== Given text ==
Wednesday, January 14, 2009

On Piracy and Taking Responsibility.

That piracy is an international crime with universal jurisdiction is well established in law.(1) This means that any nation has the right to criminalise piracy and prosecute offenders, no matter where the crime is committed.

There is therefore nothing in international law that prevents the nations patrolling the coast of East Africa and Somalia to capture and prosecute pirates. This includes Denmark, which has sent the pride of its navy, the HDMS Absolon, to the area.

Twice the Absolon has taken pirates captive. First, in September 2008, when it let them go,(2) and now in January 2009, where the government is trying to pass them on the Netherlands. The reason for letting the pirates go is that there isn't jurisdiction in Danish law to prosecute the pirates.(3) This problem could easily be remedied, but the majority of the Danish parliament is at present unwilling to change the law.(4)

== Data lines ==

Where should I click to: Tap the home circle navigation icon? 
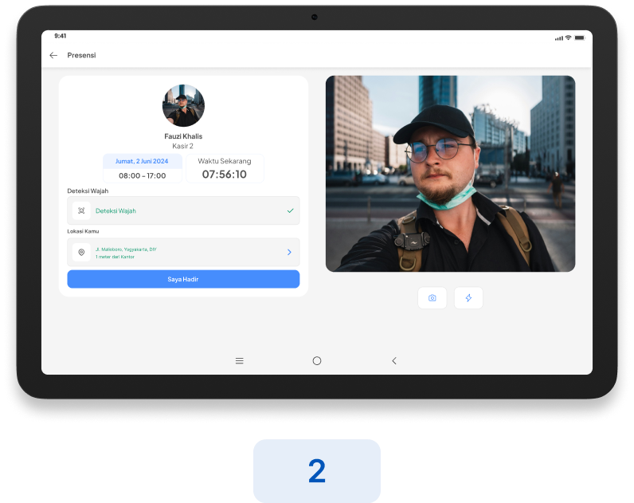pos(317,361)
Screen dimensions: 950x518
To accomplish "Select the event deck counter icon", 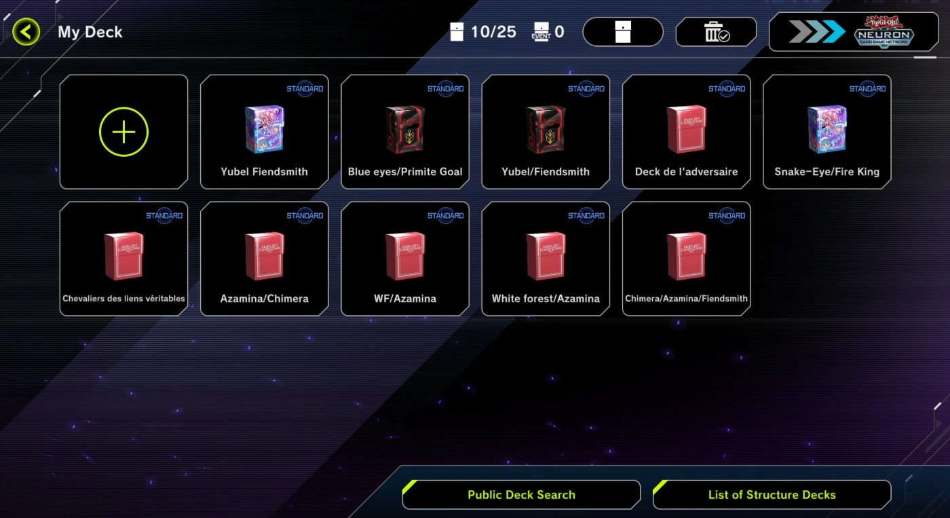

== Job 1 ==
In the piracy post, what is the name of the ship Denmark sent to the coast of East Africa and Somalia?
== Job 2 ==
Can you shorten the paragraph in the piracy post that begins "Twice the Absolon has taken pirates captive" while keeping its main facts?
== Job 3 ==
Carry the piracy post on from its final sentence.
The data comes from a separate source and has no connection to the piracy text.

== Written reply 1 ==
The HDMS Absolon.

== Written reply 2 ==
The Absolon has captured pirates twice. It released them in September 2008, and in January 2009 the government is trying to hand them over to the Netherlands. Danish law gives no jurisdiction to prosecute them. The law could easily be changed, but most of the Danish parliament currently refuses to do so.

== Written reply 3 ==
Although international law may not be perfect in dealing with piracy,(5) the real problem is political rather than legal. If Somali pirates are taken to Denmark for trial, Denmark will probably have to house these people for life. Whether the individuals are convicted or not, Denmark will, most likely, be unable to return them to Somalia or any other country. Either the local authorities, or lack thereof, will not accept suspected pirates, or there will be a substantial risk that they will be subject to torture, or inhuman treatment, if returned to their country of origin. Denmark is commited to not extraditing individuals where there is such a risk.

Capture and prosecution of pirates is, therefore, problematic, but what kind of government runs away from its commitment to combat piracy, and is unwilling take the consequences of standing up to principle? While other countries may also be shirking their responsibility to deal with the problem,(6) the failure of the Danish government to act does not reflect well on Denmark.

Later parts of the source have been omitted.